Mahuta acknowledged there were genuine concerns but also said some of the criticism of it was based on “mistruths and wrong information”.

“That wasn’t helpful.”

Mahuta would not specify what that was, but there has been some criticism of the place of mana whenua working alongside councils in oversight under the model.

Under the proposal, the water assets of each regional entity would be collectively owned by the councils, while councils and iwi representatives of the regions would jointly be involved in decision making.

Winston Peters said that was part of a “covert objective of race-based co-governance without any mandate from the New Zealand people”.

Mahuta dismissed that, saying it was an opportunity for iwi to be at decision-making table and exercise kaitiakitanga [guardianship] over water.

The decision to go ahead with the reforms was welcomed by Dr Te Maire Tau, co-chair of Te Kura Taka Pini, the Ngāi Tahu freshwater group.

She said as the tangata whenua of Te Waipounamu, Ngāi Tahu felt a responsibility to represent the interests of ratepayers and residents of the area and to make the reforms work for them.

Tau acknowledged that the reforms would mean change for councils and was not universally supported, but said there was general consensus that the status quo was not adequate for the people or the environment.

“Historical underinvestment and an ‘out of sight, out of mind’ approach to crucial infrastructure has led to mass illness, contamination, and literal eruptions of waste in the streets.
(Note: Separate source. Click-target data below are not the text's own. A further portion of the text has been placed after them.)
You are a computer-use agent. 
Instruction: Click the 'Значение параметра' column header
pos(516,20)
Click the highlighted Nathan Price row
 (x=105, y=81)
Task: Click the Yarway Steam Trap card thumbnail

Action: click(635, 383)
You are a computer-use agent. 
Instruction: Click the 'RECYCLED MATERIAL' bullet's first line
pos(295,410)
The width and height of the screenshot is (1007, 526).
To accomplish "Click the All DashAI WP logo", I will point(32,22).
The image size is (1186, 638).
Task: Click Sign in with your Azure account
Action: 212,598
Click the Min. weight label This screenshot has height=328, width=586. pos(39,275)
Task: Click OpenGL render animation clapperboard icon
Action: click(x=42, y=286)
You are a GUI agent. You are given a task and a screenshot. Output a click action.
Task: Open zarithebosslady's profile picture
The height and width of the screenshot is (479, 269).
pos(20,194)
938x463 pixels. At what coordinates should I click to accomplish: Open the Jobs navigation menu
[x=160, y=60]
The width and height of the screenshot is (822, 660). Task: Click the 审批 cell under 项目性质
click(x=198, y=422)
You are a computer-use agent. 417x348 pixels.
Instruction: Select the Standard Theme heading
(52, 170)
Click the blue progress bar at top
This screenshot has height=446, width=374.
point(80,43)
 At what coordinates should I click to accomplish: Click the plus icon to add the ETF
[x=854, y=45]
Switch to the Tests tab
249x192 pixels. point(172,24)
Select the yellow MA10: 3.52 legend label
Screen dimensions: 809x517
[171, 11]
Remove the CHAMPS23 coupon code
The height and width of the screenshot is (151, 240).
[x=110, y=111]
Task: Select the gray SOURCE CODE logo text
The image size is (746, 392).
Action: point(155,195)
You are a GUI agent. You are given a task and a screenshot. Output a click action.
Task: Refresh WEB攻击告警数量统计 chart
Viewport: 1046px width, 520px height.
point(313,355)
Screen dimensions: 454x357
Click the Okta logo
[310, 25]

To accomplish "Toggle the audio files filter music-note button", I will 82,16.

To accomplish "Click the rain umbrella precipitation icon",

It has also led to negative impacts on our rivers and streams, particularly in urban areas. These are issues that Ngāi Tahu and councils, and indeed all South Islanders, have a common desire to address.”

Mahuta said the public would have a chance to have their say during the select committee process which would begin after legislation was put before Parliament in December.

Federated Farmers President Andrew Hoggard said the group opposed the changes and was concerned about their impact on rural services.

“This [working] group will have its work cut out to allay a multitude of concerns,” Hoggard said.

“Top of the list for Federated Farmers are issues around governance and accountability. How will the new entities ensure the needs of smaller and rural communities are not crowded out when setting investment priorities and plans?”